[Stored records]
* * * * * * *
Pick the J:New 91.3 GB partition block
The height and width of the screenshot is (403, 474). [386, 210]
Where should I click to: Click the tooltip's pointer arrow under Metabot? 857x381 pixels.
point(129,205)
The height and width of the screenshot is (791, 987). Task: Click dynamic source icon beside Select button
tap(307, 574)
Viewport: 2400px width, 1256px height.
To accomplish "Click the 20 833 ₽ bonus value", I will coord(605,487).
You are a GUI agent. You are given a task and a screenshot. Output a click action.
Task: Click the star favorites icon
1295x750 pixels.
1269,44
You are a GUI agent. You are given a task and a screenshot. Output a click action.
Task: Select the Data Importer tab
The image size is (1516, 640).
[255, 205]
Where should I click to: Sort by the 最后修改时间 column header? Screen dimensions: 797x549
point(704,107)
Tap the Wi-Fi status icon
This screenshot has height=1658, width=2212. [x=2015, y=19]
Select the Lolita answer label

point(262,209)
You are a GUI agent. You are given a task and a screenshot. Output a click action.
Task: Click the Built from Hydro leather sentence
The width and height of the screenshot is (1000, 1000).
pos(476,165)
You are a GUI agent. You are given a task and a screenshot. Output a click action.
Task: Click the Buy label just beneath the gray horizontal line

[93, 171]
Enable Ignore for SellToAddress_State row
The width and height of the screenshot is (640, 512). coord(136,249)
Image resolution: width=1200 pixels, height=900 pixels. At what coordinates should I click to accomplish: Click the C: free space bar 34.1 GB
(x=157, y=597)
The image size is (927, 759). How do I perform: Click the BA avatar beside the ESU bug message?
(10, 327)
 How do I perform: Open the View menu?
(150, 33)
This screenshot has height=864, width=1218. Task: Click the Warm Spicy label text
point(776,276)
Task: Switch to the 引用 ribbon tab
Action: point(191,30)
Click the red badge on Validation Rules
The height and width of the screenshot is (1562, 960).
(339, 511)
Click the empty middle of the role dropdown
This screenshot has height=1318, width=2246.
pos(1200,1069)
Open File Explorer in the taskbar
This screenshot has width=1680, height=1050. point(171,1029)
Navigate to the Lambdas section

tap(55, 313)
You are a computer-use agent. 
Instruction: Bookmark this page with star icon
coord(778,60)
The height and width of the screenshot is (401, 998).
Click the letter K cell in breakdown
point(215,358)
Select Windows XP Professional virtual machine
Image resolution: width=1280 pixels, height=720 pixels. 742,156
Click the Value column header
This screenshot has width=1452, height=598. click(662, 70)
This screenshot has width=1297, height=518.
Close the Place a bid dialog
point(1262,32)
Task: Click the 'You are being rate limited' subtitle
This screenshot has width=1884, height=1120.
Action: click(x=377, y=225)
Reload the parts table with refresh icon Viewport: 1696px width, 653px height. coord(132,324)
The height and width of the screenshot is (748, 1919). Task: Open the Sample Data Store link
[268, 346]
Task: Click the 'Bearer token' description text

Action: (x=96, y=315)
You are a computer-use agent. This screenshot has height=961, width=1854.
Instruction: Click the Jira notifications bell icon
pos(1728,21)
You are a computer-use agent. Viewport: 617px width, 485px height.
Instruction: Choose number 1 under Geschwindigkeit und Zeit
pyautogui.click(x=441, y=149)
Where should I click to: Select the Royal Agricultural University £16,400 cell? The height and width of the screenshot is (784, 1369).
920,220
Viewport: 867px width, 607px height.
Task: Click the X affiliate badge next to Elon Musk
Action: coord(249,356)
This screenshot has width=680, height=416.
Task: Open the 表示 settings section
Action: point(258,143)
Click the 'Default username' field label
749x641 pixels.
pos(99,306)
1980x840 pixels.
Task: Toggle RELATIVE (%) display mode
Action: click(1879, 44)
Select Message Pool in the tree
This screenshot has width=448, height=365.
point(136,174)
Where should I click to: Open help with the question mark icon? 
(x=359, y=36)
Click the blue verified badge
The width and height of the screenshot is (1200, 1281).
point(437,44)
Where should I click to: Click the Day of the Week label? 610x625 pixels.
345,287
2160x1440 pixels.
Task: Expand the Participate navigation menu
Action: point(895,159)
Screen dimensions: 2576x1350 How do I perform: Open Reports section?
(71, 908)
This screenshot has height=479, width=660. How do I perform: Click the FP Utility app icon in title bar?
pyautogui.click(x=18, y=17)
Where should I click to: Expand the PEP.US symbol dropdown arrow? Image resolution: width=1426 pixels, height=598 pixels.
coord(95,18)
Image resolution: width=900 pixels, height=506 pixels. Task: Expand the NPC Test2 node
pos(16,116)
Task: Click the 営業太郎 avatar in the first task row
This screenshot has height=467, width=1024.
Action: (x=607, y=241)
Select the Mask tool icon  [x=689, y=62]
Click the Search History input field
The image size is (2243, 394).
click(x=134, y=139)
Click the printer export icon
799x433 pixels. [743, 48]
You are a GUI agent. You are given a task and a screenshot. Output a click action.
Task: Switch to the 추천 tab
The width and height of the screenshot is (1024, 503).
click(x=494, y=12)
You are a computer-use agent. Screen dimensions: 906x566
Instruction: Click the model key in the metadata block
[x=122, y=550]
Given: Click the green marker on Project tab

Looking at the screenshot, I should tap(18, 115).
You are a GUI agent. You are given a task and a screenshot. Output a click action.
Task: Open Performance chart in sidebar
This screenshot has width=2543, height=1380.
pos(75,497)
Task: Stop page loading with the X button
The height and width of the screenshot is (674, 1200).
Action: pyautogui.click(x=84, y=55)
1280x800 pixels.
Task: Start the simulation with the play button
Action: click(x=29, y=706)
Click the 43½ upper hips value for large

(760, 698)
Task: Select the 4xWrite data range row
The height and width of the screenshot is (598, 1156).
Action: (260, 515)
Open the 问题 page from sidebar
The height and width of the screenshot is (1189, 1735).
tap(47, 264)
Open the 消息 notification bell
* * * * * * *
Going back to the entries above, set down exactly the lines that begin at the one with "Task: Click the 'You" and end at the one with "Reload the parts", both included, and nothing else.

> RESPONSE:
Task: Click the 'You are being rate limited' subtitle
This screenshot has width=1884, height=1120.
Action: click(x=377, y=225)
Reload the parts table with refresh icon Viewport: 1696px width, 653px height. coord(132,324)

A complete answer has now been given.